■ SUPPLIED PASSAGE
* Start *
Location Teenagers often express the desire to leave their hometown and go far away. Keep in mind that teenagers have a limited perspective on how far "far away" really is. Tell your child that even if he is just an hour from home, he is away from home. Remind him If he wants to come home for the weekend to do laundry and get a home-cooked meal, a five hour drive or a plane ride can be exhausting. It's common for freshmen to be restricted from having a car on campus so be honest with your child about how often you can go pick him up or pay for a plane or train ticket home. Also factor in any family events or special occasions your child may miss if he attends a school far from home.

Size Your child says "I want to go to a big school." Teenagers often use college as an opportunity to reinvent themselves, but consider all the factors that come into play regarding the size of the school. If your child is confident, expresses herself well, and is a good problem solver, she may do well at a large school, which can be difficult to navigate. The same child may not enjoy a small school as she is looking for more opportunities to meet people, take a variety of classes, and enjoy different social activities. If your child prefers routine, enjoys a small group of friends, and finds comfort in smaller circles, she may enjoy a smaller school. Some large schools have extensive bus systems to get to and from classes. Some schools are far away from shopping and entertainment. Take time when you visit colleges to check out the layout of the school and the transportation available for students.
* End *
■ PROBLEMS
1) In the passage on choosing a college, what are freshmen commonly restricted from having on campus?
2) Name every trait that the passage on choosing a college says may help a child do well at a large school.
3) Write the next part of the passage on choosing a college, picking up after its final sentence.
The entries that come next have nothing to do with the passage on choosing a college.

■ DATA LISTING
* Start *
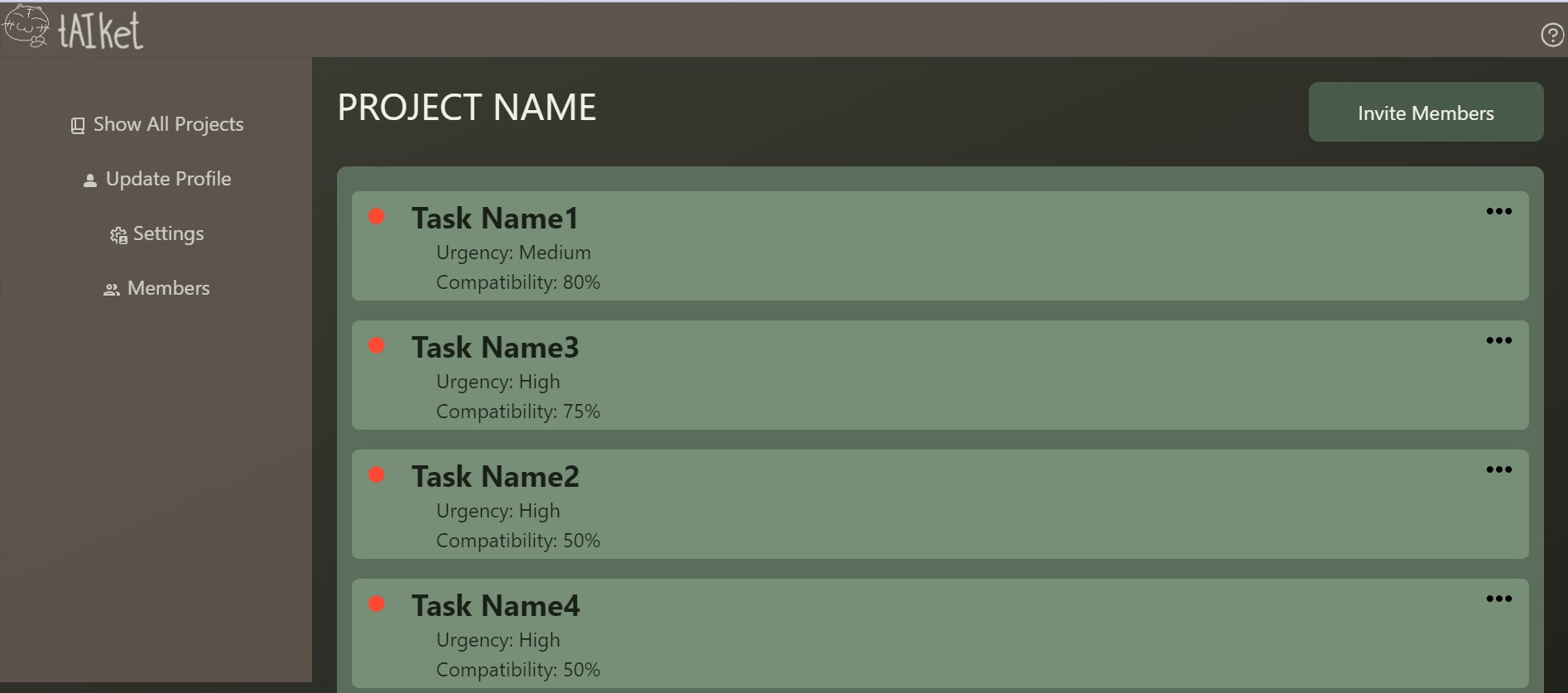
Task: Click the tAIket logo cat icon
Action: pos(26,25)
* End *
* Start *
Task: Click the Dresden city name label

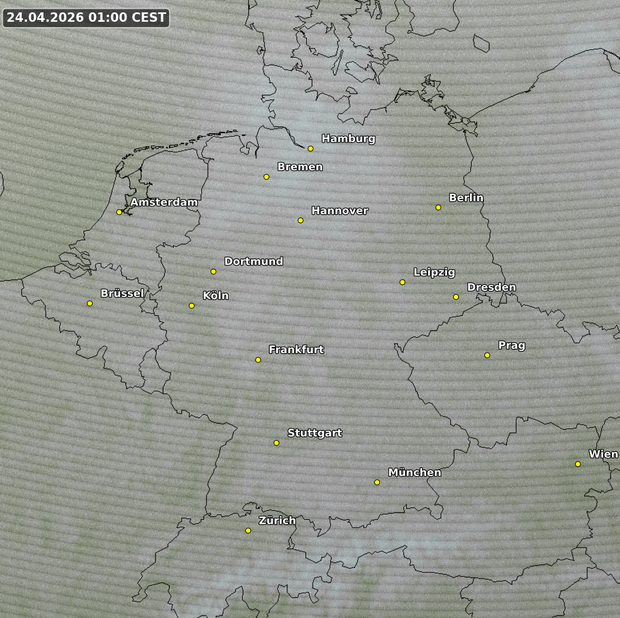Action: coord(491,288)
* End *
■ ANSWER LIST
1) A car.

2) Being confident, expressing herself well, and being a good problem solver.

3)
Weather Moving from Florida to Wisconsin makes for a huge difference in climate. This should be an important factor for your child when choosing a college. If he is used to warm weather and enjoys warm-weather activities, he may not look forward to learning to ski. This may seem like a minimal factor in choosing the right school but think that your child will essentially be living in this town or city for the next four years. There are certain things about a school you can maneuver around but, as you know, the weather is beyond anyone's control.

Social Climate Some schools are known for their athletic teams, greek life, or on-campus social activities. Making sure your child's social interests match those of the school he attends is important. Although you hope your child will spend all his time studying, he will engage in social activities while away at school. College is an important time for your child to learn time management and part of that includes engaging in enjoyable activities during his down time so he is more efficient while studying and attending class. Visit colleges while they are in session so you can get a feel for the social climate. Take the tour offered by colleges that is often run by current students or alumni. Ask that person questions about the social climate of the school.

What Parents Need to Remember

Your child is under a lot of stress As nervous as you may be about sending your child away to school, remember that your child is faced with a huge decision. He is expected to choose a college that will shape his last school experience and prepare him for a career. All this is happening while he is taking his SAT's, playing in the big game, and managing friendships. He has a lot on his plate and needs you to be the calming factor in his life. Approach the topic of college early and when you have time to talk about his options and visit as many schools as possible. Read your child's stress levels and discuss college when he has time to talk. Start the conversation in your child's sophomore year and plan on visiting schools in his junior year of high school.

Transferring is always an option Your child may think she's picked the perfect school and find she was wrong. Transferring to another school is a possibility and although the credits she took the first semester may not transfer, her happiness is important in the long run. This may not be the ideal option but it is comforting to know that there is an option if Plan A doesn't work out.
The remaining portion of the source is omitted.